▶ **Given information**:
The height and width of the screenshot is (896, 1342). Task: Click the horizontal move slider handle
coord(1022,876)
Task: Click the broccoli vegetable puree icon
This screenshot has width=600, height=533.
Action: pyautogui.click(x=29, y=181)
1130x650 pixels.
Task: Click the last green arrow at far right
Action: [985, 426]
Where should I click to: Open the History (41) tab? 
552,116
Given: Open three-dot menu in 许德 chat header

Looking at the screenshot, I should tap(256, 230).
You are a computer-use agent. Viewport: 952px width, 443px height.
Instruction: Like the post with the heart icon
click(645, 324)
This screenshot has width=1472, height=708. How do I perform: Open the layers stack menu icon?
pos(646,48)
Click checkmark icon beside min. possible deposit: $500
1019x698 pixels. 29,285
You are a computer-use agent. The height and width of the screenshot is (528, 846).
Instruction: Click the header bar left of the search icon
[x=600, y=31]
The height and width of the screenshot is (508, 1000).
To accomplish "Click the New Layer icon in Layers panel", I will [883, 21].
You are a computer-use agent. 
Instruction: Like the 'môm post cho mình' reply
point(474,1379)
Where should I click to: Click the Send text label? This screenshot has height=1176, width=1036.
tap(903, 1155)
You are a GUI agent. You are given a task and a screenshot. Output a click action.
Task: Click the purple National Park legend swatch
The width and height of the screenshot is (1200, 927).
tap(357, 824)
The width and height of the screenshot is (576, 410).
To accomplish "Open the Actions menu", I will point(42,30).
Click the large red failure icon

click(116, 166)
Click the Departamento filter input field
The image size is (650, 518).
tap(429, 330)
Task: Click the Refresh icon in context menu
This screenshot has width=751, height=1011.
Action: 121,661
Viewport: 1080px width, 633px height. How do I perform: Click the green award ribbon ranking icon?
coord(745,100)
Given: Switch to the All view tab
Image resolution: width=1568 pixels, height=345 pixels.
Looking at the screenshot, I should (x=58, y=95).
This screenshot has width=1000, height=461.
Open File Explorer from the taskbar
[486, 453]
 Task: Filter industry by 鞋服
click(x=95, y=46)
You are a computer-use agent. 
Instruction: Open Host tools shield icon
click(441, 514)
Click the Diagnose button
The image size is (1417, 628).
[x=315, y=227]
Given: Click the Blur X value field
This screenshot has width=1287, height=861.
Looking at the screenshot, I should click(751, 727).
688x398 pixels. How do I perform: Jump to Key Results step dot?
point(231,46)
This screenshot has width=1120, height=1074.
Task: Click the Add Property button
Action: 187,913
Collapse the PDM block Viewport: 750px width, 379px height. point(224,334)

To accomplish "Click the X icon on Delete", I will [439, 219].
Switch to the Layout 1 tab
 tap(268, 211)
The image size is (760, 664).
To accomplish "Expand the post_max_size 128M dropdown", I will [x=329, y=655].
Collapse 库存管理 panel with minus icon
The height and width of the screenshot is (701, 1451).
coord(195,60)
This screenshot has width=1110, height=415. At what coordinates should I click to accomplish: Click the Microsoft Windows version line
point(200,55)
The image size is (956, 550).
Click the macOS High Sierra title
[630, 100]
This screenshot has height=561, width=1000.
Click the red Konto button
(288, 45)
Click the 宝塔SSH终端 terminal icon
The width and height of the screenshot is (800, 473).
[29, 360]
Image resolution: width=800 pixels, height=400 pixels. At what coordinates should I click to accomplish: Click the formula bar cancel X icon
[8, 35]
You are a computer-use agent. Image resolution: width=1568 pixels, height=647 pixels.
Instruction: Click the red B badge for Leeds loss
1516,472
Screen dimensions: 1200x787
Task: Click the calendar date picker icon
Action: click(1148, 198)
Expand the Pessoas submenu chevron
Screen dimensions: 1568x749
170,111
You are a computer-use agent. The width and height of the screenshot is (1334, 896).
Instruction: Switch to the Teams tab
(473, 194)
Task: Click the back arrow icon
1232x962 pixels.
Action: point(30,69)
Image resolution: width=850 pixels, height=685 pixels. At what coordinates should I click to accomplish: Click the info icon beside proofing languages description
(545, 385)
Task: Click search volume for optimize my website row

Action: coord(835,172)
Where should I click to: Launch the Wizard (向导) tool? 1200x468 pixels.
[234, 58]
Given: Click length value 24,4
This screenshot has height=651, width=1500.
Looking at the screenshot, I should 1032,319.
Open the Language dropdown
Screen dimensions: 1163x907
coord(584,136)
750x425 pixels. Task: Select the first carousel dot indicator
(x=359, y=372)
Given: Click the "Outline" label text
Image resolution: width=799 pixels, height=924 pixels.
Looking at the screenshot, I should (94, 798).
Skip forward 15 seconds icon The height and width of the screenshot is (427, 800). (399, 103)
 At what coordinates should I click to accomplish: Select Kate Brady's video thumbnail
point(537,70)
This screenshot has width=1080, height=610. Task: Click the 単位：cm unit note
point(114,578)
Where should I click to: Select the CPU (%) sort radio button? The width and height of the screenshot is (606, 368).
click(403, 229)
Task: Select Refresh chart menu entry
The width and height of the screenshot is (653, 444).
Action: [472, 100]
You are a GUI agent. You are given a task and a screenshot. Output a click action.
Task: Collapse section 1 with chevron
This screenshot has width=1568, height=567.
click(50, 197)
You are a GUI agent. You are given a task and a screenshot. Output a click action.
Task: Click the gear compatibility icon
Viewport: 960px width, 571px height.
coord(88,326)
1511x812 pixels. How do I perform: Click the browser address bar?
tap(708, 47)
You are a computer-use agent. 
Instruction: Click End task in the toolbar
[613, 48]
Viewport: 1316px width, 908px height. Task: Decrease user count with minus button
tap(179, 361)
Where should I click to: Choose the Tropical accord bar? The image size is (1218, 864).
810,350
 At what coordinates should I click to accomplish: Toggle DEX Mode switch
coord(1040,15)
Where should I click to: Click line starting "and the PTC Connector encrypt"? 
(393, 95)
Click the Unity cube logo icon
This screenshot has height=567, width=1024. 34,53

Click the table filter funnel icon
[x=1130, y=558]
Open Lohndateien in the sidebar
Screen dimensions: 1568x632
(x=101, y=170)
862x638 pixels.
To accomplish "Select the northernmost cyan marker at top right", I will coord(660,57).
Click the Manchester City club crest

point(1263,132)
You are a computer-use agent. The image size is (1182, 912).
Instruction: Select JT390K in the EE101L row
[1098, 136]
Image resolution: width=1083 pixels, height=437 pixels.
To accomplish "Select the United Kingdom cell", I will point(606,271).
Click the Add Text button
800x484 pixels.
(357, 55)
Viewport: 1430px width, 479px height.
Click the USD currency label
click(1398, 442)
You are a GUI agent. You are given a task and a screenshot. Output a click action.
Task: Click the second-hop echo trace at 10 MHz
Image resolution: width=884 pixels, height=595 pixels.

▶ **Exercise details**: Write the records above out again precisely.

▶ **Reply to the exercise**:
The height and width of the screenshot is (896, 1342). Task: Click the horizontal move slider handle
coord(1022,876)
Task: Click the broccoli vegetable puree icon
This screenshot has width=600, height=533.
Action: pyautogui.click(x=29, y=181)
1130x650 pixels.
Task: Click the last green arrow at far right
Action: [985, 426]
Where should I click to: Open the History (41) tab? 
552,116
Given: Open three-dot menu in 许德 chat header

Looking at the screenshot, I should tap(256, 230).
You are a computer-use agent. Viewport: 952px width, 443px height.
Instruction: Like the post with the heart icon
click(645, 324)
This screenshot has width=1472, height=708. How do I perform: Open the layers stack menu icon?
pos(646,48)
Click checkmark icon beside min. possible deposit: $500
1019x698 pixels. 29,285
You are a computer-use agent. The height and width of the screenshot is (528, 846).
Instruction: Click the header bar left of the search icon
[x=600, y=31]
The height and width of the screenshot is (508, 1000).
To accomplish "Click the New Layer icon in Layers panel", I will [883, 21].
You are a computer-use agent. 
Instruction: Like the 'môm post cho mình' reply
point(474,1379)
Where should I click to: Click the Send text label? This screenshot has height=1176, width=1036.
tap(903, 1155)
You are a GUI agent. You are given a task and a screenshot. Output a click action.
Task: Click the purple National Park legend swatch
The width and height of the screenshot is (1200, 927).
tap(357, 824)
The width and height of the screenshot is (576, 410).
To accomplish "Open the Actions menu", I will point(42,30).
Click the large red failure icon

click(116, 166)
Click the Departamento filter input field
The image size is (650, 518).
tap(429, 330)
Task: Click the Refresh icon in context menu
This screenshot has width=751, height=1011.
Action: 121,661
Viewport: 1080px width, 633px height. How do I perform: Click the green award ribbon ranking icon?
coord(745,100)
Given: Switch to the All view tab
Image resolution: width=1568 pixels, height=345 pixels.
Looking at the screenshot, I should (x=58, y=95).
This screenshot has width=1000, height=461.
Open File Explorer from the taskbar
[486, 453]
 Task: Filter industry by 鞋服
click(x=95, y=46)
You are a computer-use agent. 
Instruction: Open Host tools shield icon
click(441, 514)
Click the Diagnose button
The image size is (1417, 628).
[x=315, y=227]
Given: Click the Blur X value field
This screenshot has width=1287, height=861.
Looking at the screenshot, I should click(751, 727).
688x398 pixels. How do I perform: Jump to Key Results step dot?
point(231,46)
This screenshot has width=1120, height=1074.
Task: Click the Add Property button
Action: 187,913
Collapse the PDM block Viewport: 750px width, 379px height. point(224,334)

To accomplish "Click the X icon on Delete", I will [439, 219].
Switch to the Layout 1 tab
 tap(268, 211)
The image size is (760, 664).
To accomplish "Expand the post_max_size 128M dropdown", I will [x=329, y=655].
Collapse 库存管理 panel with minus icon
The height and width of the screenshot is (701, 1451).
coord(195,60)
This screenshot has width=1110, height=415. At what coordinates should I click to accomplish: Click the Microsoft Windows version line
point(200,55)
The image size is (956, 550).
Click the macOS High Sierra title
[630, 100]
This screenshot has height=561, width=1000.
Click the red Konto button
(288, 45)
Click the 宝塔SSH终端 terminal icon
The width and height of the screenshot is (800, 473).
[29, 360]
Image resolution: width=800 pixels, height=400 pixels. At what coordinates should I click to accomplish: Click the formula bar cancel X icon
[8, 35]
You are a computer-use agent. Image resolution: width=1568 pixels, height=647 pixels.
Instruction: Click the red B badge for Leeds loss
1516,472
Screen dimensions: 1200x787
Task: Click the calendar date picker icon
Action: click(1148, 198)
Expand the Pessoas submenu chevron
Screen dimensions: 1568x749
170,111
You are a computer-use agent. The width and height of the screenshot is (1334, 896).
Instruction: Switch to the Teams tab
(473, 194)
Task: Click the back arrow icon
1232x962 pixels.
Action: point(30,69)
Image resolution: width=850 pixels, height=685 pixels. At what coordinates should I click to accomplish: Click the info icon beside proofing languages description
(545, 385)
Task: Click search volume for optimize my website row

Action: coord(835,172)
Where should I click to: Launch the Wizard (向导) tool? 1200x468 pixels.
[234, 58]
Given: Click length value 24,4
This screenshot has height=651, width=1500.
Looking at the screenshot, I should 1032,319.
Open the Language dropdown
Screen dimensions: 1163x907
coord(584,136)
750x425 pixels. Task: Select the first carousel dot indicator
(x=359, y=372)
Given: Click the "Outline" label text
Image resolution: width=799 pixels, height=924 pixels.
Looking at the screenshot, I should (94, 798).
Skip forward 15 seconds icon The height and width of the screenshot is (427, 800). (399, 103)
 At what coordinates should I click to accomplish: Select Kate Brady's video thumbnail
point(537,70)
This screenshot has width=1080, height=610. Task: Click the 単位：cm unit note
point(114,578)
Where should I click to: Select the CPU (%) sort radio button? The width and height of the screenshot is (606, 368).
click(403, 229)
Task: Select Refresh chart menu entry
The width and height of the screenshot is (653, 444).
Action: [472, 100]
You are a GUI agent. You are given a task and a screenshot. Output a click action.
Task: Collapse section 1 with chevron
This screenshot has width=1568, height=567.
click(50, 197)
You are a GUI agent. You are given a task and a screenshot. Output a click action.
Task: Click the gear compatibility icon
Viewport: 960px width, 571px height.
coord(88,326)
1511x812 pixels. How do I perform: Click the browser address bar?
tap(708, 47)
You are a computer-use agent. 
Instruction: Click End task in the toolbar
[613, 48]
Viewport: 1316px width, 908px height. Task: Decrease user count with minus button
tap(179, 361)
Where should I click to: Choose the Tropical accord bar? The image size is (1218, 864).
810,350
 At what coordinates should I click to accomplish: Toggle DEX Mode switch
coord(1040,15)
Where should I click to: Click line starting "and the PTC Connector encrypt"? 
(393, 95)
Click the Unity cube logo icon
This screenshot has height=567, width=1024. 34,53

Click the table filter funnel icon
[x=1130, y=558]
Open Lohndateien in the sidebar
Screen dimensions: 1568x632
(x=101, y=170)
862x638 pixels.
To accomplish "Select the northernmost cyan marker at top right", I will coord(660,57).
Click the Manchester City club crest

point(1263,132)
You are a computer-use agent. The image size is (1182, 912).
Instruction: Select JT390K in the EE101L row
[1098, 136]
Image resolution: width=1083 pixels, height=437 pixels.
To accomplish "Select the United Kingdom cell", I will point(606,271).
Click the Add Text button
800x484 pixels.
(357, 55)
Viewport: 1430px width, 479px height.
Click the USD currency label
click(1398, 442)
You are a GUI agent. You are given a task and a screenshot. Output a click action.
Task: Click the second-hop echo trace at 10 MHz
Image resolution: width=884 pixels, height=595 pixels.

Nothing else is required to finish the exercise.